**Goal**
Please rewrite the records below, replacing "Instruction:" with "Goal:" everywhere it occurs and leaving everything else unchanged.

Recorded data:
::::::::::

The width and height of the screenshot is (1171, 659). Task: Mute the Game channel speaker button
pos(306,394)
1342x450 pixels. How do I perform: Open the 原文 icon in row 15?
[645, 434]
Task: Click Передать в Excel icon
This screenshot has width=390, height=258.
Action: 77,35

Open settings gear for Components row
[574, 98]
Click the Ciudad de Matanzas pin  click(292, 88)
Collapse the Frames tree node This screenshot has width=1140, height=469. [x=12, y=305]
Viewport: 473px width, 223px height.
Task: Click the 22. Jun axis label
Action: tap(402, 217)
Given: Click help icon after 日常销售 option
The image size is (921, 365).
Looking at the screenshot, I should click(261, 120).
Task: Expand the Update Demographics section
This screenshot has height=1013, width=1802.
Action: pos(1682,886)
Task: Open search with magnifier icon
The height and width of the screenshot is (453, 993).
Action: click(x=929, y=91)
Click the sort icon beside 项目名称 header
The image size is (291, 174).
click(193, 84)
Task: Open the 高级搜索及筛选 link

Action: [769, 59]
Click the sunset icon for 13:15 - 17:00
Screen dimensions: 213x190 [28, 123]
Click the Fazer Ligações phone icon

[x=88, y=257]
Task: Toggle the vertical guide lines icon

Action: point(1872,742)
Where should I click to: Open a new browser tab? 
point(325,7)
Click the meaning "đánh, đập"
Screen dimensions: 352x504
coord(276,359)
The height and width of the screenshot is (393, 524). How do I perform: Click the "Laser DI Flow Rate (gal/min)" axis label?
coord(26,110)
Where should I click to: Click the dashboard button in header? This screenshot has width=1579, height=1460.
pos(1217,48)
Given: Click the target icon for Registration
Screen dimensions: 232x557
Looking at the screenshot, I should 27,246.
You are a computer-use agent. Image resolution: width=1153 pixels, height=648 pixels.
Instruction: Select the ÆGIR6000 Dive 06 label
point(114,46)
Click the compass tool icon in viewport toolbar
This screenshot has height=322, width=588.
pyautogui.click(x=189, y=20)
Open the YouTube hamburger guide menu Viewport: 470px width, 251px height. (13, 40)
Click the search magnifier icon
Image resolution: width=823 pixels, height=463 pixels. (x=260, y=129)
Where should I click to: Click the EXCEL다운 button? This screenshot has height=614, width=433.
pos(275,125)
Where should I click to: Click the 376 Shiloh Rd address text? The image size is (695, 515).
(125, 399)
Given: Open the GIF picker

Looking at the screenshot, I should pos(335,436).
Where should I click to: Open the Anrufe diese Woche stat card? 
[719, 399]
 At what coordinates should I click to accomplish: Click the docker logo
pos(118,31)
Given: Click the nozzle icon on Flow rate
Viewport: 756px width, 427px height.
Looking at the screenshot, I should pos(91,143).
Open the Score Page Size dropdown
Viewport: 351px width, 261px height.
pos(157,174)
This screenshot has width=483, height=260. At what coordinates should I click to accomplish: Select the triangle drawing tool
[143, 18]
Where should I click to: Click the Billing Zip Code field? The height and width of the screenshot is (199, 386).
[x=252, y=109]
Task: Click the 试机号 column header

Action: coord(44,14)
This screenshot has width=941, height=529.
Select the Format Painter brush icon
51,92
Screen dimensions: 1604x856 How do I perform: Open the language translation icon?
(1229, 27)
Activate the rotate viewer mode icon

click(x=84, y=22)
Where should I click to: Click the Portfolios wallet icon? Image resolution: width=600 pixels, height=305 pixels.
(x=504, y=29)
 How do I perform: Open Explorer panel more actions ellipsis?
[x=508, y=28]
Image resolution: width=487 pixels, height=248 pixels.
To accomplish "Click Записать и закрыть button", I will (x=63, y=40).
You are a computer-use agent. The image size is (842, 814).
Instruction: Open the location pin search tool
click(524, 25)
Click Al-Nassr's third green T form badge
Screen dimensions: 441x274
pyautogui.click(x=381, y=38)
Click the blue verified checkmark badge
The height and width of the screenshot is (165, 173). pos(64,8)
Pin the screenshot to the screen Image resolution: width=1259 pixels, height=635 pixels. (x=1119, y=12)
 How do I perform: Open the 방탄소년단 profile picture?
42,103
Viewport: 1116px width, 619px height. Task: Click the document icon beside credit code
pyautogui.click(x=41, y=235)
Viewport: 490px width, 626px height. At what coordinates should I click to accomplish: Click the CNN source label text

::::::::::

**Exercise response**
The width and height of the screenshot is (1171, 659). Task: Mute the Game channel speaker button
pos(306,394)
1342x450 pixels. How do I perform: Open the 原文 icon in row 15?
[645, 434]
Task: Click Передать в Excel icon
This screenshot has width=390, height=258.
Action: 77,35

Open settings gear for Components row
[574, 98]
Click the Ciudad de Matanzas pin  click(292, 88)
Collapse the Frames tree node This screenshot has width=1140, height=469. [x=12, y=305]
Viewport: 473px width, 223px height.
Task: Click the 22. Jun axis label
Action: tap(402, 217)
Given: Click help icon after 日常销售 option
The image size is (921, 365).
Looking at the screenshot, I should click(261, 120).
Task: Expand the Update Demographics section
This screenshot has height=1013, width=1802.
Action: pos(1682,886)
Task: Open search with magnifier icon
The height and width of the screenshot is (453, 993).
Action: click(x=929, y=91)
Click the sort icon beside 项目名称 header
The image size is (291, 174).
click(193, 84)
Task: Open the 高级搜索及筛选 link

Action: [769, 59]
Click the sunset icon for 13:15 - 17:00
Screen dimensions: 213x190 [28, 123]
Click the Fazer Ligações phone icon

[x=88, y=257]
Task: Toggle the vertical guide lines icon

Action: point(1872,742)
Where should I click to: Open a new browser tab? 
point(325,7)
Click the meaning "đánh, đập"
Screen dimensions: 352x504
coord(276,359)
The height and width of the screenshot is (393, 524). How do I perform: Click the "Laser DI Flow Rate (gal/min)" axis label?
coord(26,110)
Where should I click to: Click the dashboard button in header? This screenshot has width=1579, height=1460.
pos(1217,48)
Given: Click the target icon for Registration
Screen dimensions: 232x557
Looking at the screenshot, I should 27,246.
You are a computer-use agent. Image resolution: width=1153 pixels, height=648 pixels.
Goal: Select the ÆGIR6000 Dive 06 label
point(114,46)
Click the compass tool icon in viewport toolbar
This screenshot has height=322, width=588.
pyautogui.click(x=189, y=20)
Open the YouTube hamburger guide menu Viewport: 470px width, 251px height. (13, 40)
Click the search magnifier icon
Image resolution: width=823 pixels, height=463 pixels. (x=260, y=129)
Where should I click to: Click the EXCEL다운 button? This screenshot has height=614, width=433.
pos(275,125)
Where should I click to: Click the 376 Shiloh Rd address text? The image size is (695, 515).
(125, 399)
Given: Open the GIF picker

Looking at the screenshot, I should pos(335,436).
Where should I click to: Open the Anrufe diese Woche stat card? 
[719, 399]
 At what coordinates should I click to accomplish: Click the docker logo
pos(118,31)
Given: Click the nozzle icon on Flow rate
Viewport: 756px width, 427px height.
Looking at the screenshot, I should pos(91,143).
Open the Score Page Size dropdown
Viewport: 351px width, 261px height.
pos(157,174)
This screenshot has width=483, height=260. At what coordinates should I click to accomplish: Select the triangle drawing tool
[143, 18]
Where should I click to: Click the Billing Zip Code field? The height and width of the screenshot is (199, 386).
[x=252, y=109]
Task: Click the 试机号 column header

Action: coord(44,14)
This screenshot has width=941, height=529.
Select the Format Painter brush icon
51,92
Screen dimensions: 1604x856 How do I perform: Open the language translation icon?
(1229, 27)
Activate the rotate viewer mode icon

click(x=84, y=22)
Where should I click to: Click the Portfolios wallet icon? Image resolution: width=600 pixels, height=305 pixels.
(x=504, y=29)
 How do I perform: Open Explorer panel more actions ellipsis?
[x=508, y=28]
Image resolution: width=487 pixels, height=248 pixels.
To accomplish "Click Записать и закрыть button", I will (x=63, y=40).
You are a computer-use agent. The image size is (842, 814).
Goal: Open the location pin search tool
click(524, 25)
Click Al-Nassr's third green T form badge
Screen dimensions: 441x274
pyautogui.click(x=381, y=38)
Click the blue verified checkmark badge
The height and width of the screenshot is (165, 173). pos(64,8)
Pin the screenshot to the screen Image resolution: width=1259 pixels, height=635 pixels. (x=1119, y=12)
 How do I perform: Open the 방탄소년단 profile picture?
42,103
Viewport: 1116px width, 619px height. Task: Click the document icon beside credit code
pyautogui.click(x=41, y=235)
Viewport: 490px width, 626px height. At what coordinates should I click to accomplish: Click the CNN source label text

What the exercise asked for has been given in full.